AttributeError: module 'pyagrum.lib.explain' has no attribute 'independenceListForPairs'

... with respect to a specific target.

In [None]:
expl.independenceListForPairs(bn, data_path, target="Y")

## 2-ShapValues : explaining a Bayesian network as a classifier

In [None]:
print(expl.ShapValues.__doc__)

The ShapValue class implements the calculation of Shap values in Bayesian networks. It is necessary to specify a target and to provide a Bayesian network whose parameters are known and will be used later in the different calculation methods.

In [None]:
gumshap = expl.ShapValues(bn, "Y")

### Compute Conditionnal in Bayesian Network

A dataset (as a `pandas.dataframe`) must be provided so that the Bayesian network can learn its parameters and then predict.

The method `conditional` computes the conditonal shap values using the Bayesian Networks. It returns 2 graphs and a dictionary. The first one shows the distribution of the shap values for each of the variables, the second one classifies the variables by their importance.

In [None]:
train = pd.read_csv(data_path).sample(frac=1.0)

In [None]:
t_start = time.time()
resultat = gumshap.conditional(train, plot=True, plot_importance=True, percentage=False)
print(f"Run Time : {time.time() - t_start} sec")

In [None]:
t_start = time.time()
resultat = gumshap.conditional(train, plot=False, plot_importance=True, percentage=False)
print(f"Run Time : {time.time() - t_start} sec")

In [None]:
result = gumshap.conditional(train, plot=True, plot_importance=False, percentage=False)
# result is a Dict[str,float] of the different Shapley values for all nodes.

The result is returned as a dictionary, the keys are the names of the features and the associated value is the absolute value of the average of the calculated shap.

In [None]:
t_start = time.time()
resultat = gumshap.conditional(train, plot=False, plot_importance=False, percentage=False)
print(f"Run Time : {time.time() - t_start} sec")
resultat

### Causal Shap Values

This method is similar to the previous one, except the formula of computation. It computes the causal shap value as described in the paper of Heskes *Causal Shapley Values: Exploiting Causal Knowledge
to Explain Individual Predictions of Complex Models* .

In [None]:
t_start = time.time()
causal = gumshap.causal(train, plot=True, plot_importance=True, percentage=False)
print(f"Run Time : {time.time() - t_start} sec")
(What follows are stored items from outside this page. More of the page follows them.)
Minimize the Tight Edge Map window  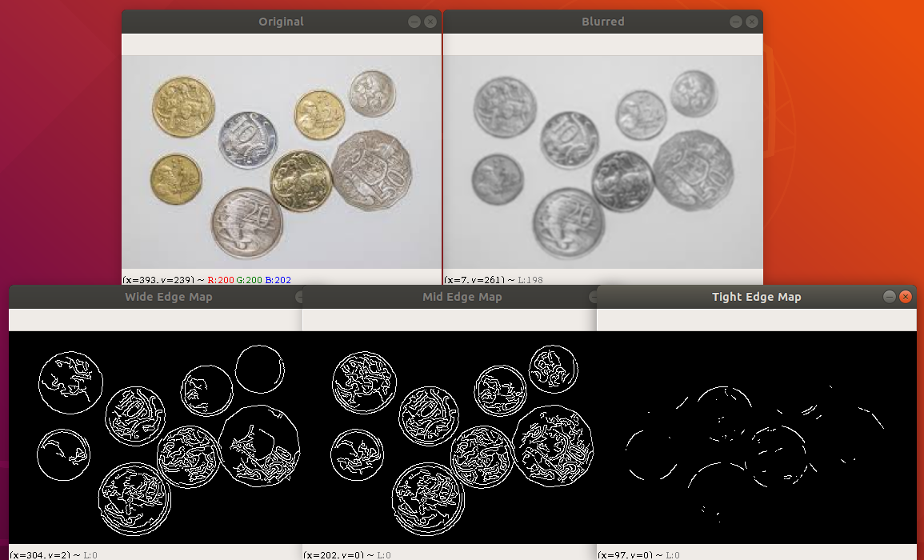tap(889, 297)
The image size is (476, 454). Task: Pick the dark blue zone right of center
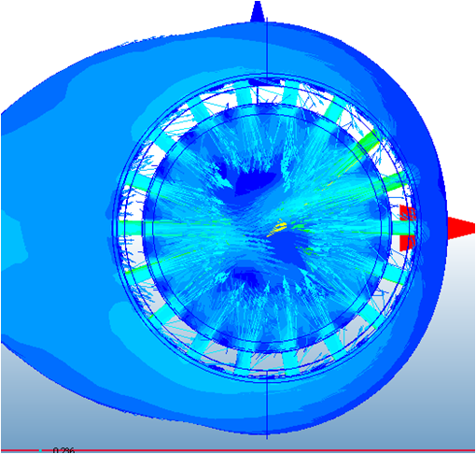[289, 247]
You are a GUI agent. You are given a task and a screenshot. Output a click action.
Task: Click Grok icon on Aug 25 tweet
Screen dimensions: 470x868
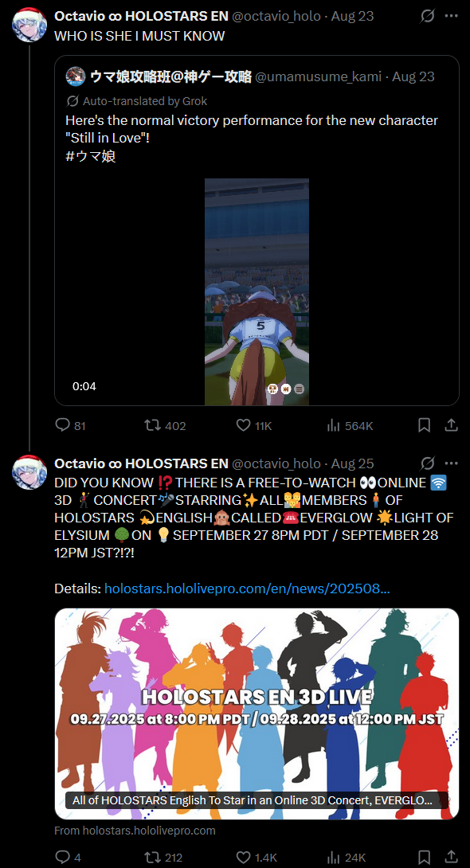427,463
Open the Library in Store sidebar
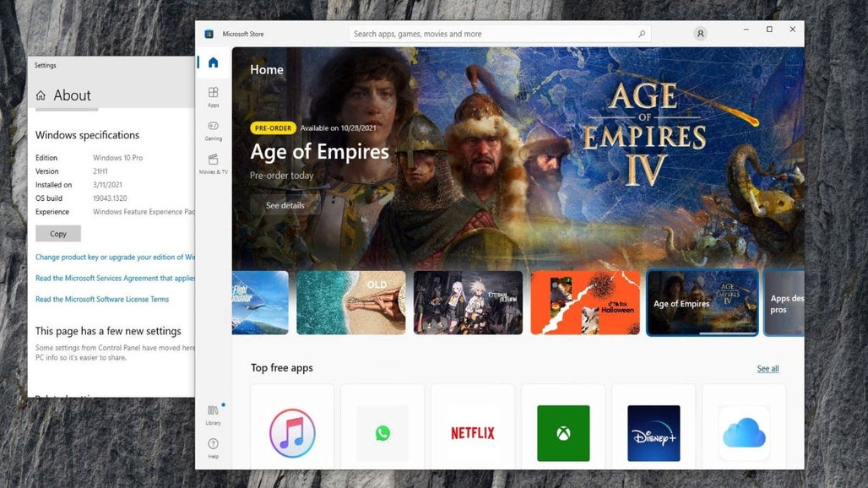868x488 pixels. pyautogui.click(x=213, y=414)
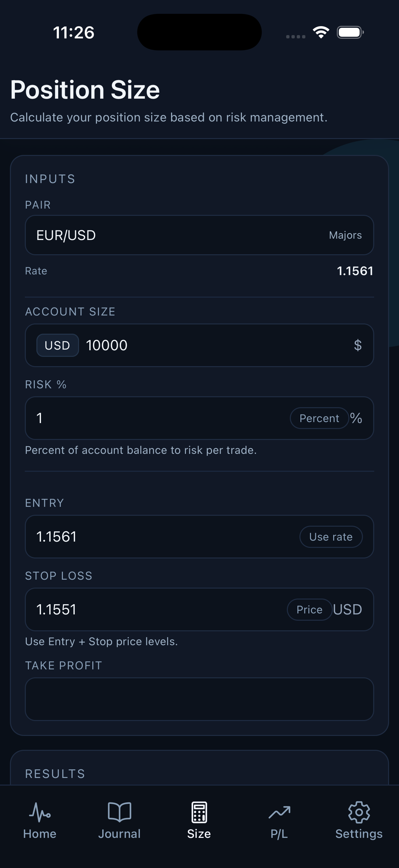Open the Settings gear icon
Image resolution: width=399 pixels, height=868 pixels.
pos(359,812)
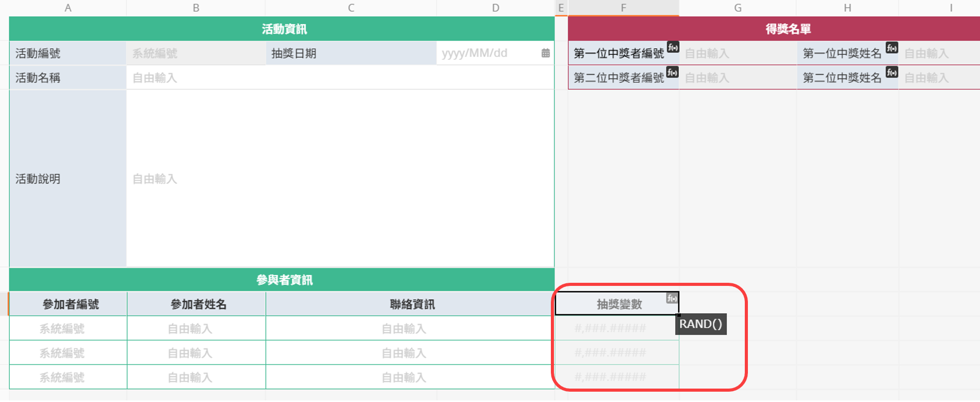Click formula icon on 第二位中獎者編號
This screenshot has width=980, height=402.
[x=673, y=72]
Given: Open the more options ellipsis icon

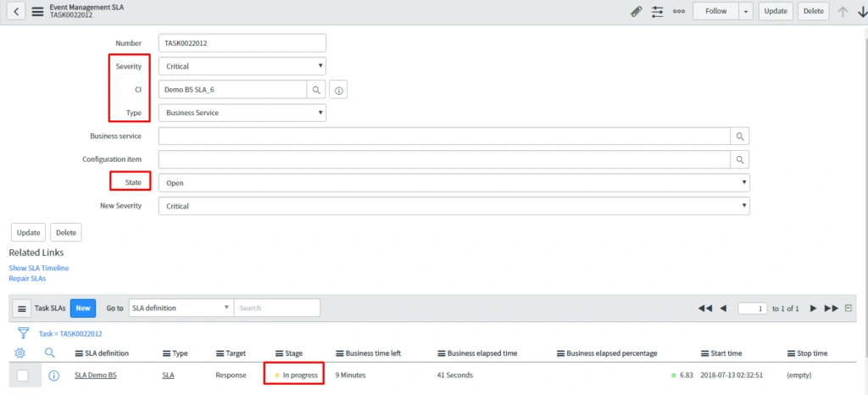Looking at the screenshot, I should click(679, 12).
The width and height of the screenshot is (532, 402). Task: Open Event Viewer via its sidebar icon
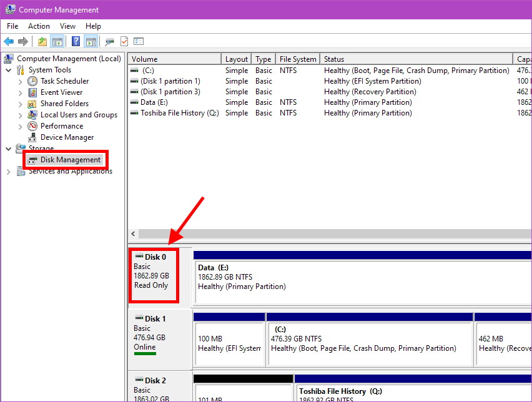click(x=32, y=92)
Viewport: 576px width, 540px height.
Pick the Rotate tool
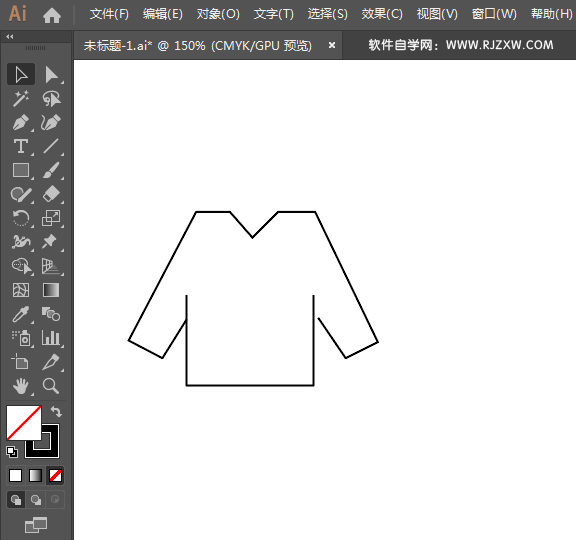click(x=21, y=218)
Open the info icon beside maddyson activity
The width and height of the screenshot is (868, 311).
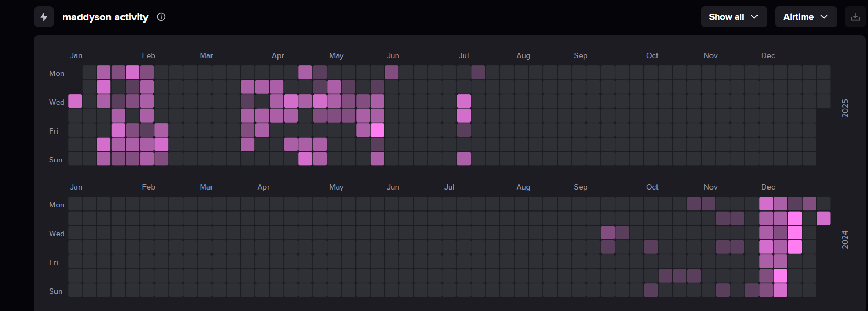click(161, 17)
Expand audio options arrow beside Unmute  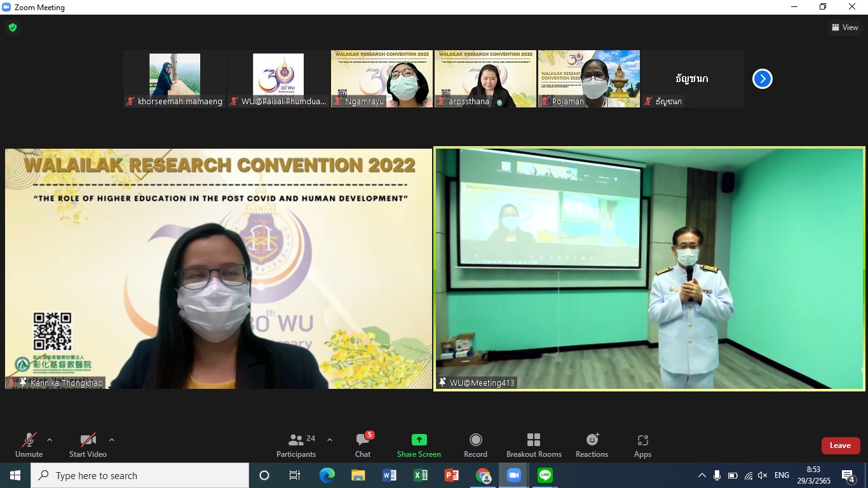50,440
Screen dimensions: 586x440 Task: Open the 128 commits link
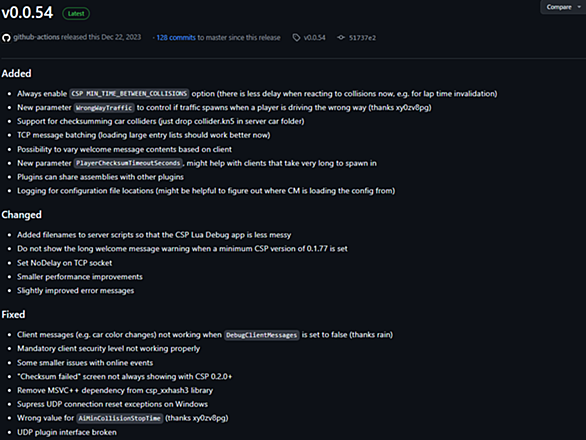point(176,38)
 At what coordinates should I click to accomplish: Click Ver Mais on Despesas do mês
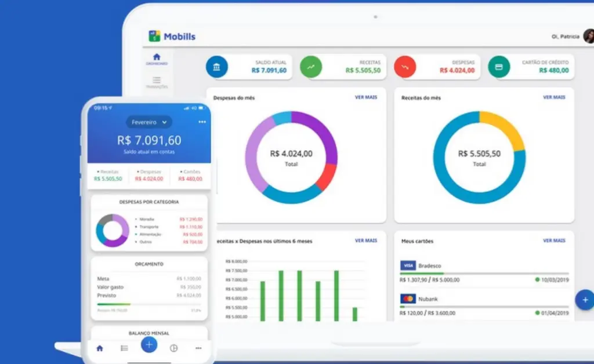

As you can see, since $R$ is not among the 'causes' of Y, its causal importance is null.

### Marginal Shap Values

Similarly, one can also compute marginal Shap Value.

In [None]:
t_start = time.time()
marginal = gumshap.marginal(train, sample_size=10, plot=True, plot_importance=True, percentage=False)
print(f"Run Time : {time.time() - t_start} sec")
print(marginal)

As you can see, since $R$, $X0$ and $X3$ are not in the Markov Blanket of $Y$, their marginal importances are null.

### Saving the graph

You can specify a filename if you prefer to save this figure instead of showing it:


In [None]:
t_start = time.time()
causal2 = gumshap.causal(train, plot=True, plot_importance=True, percentage=False, filename="out/marginal.pdf")
print(f"Run Time : {time.time() - t_start} sec")
print(causal2)

### Visualizing shapvalues directly on a BN

This function returns a coloured graph that makes it easier to understand which variable is important and where it is located in the graph.

In [None]:
expl.showShapValues(bn, causal)

## Visualizing information

Finally another view consists in showing the entropy on each node and the mutual informations on each arcs.

In [None]:
expl.showInformation(bn)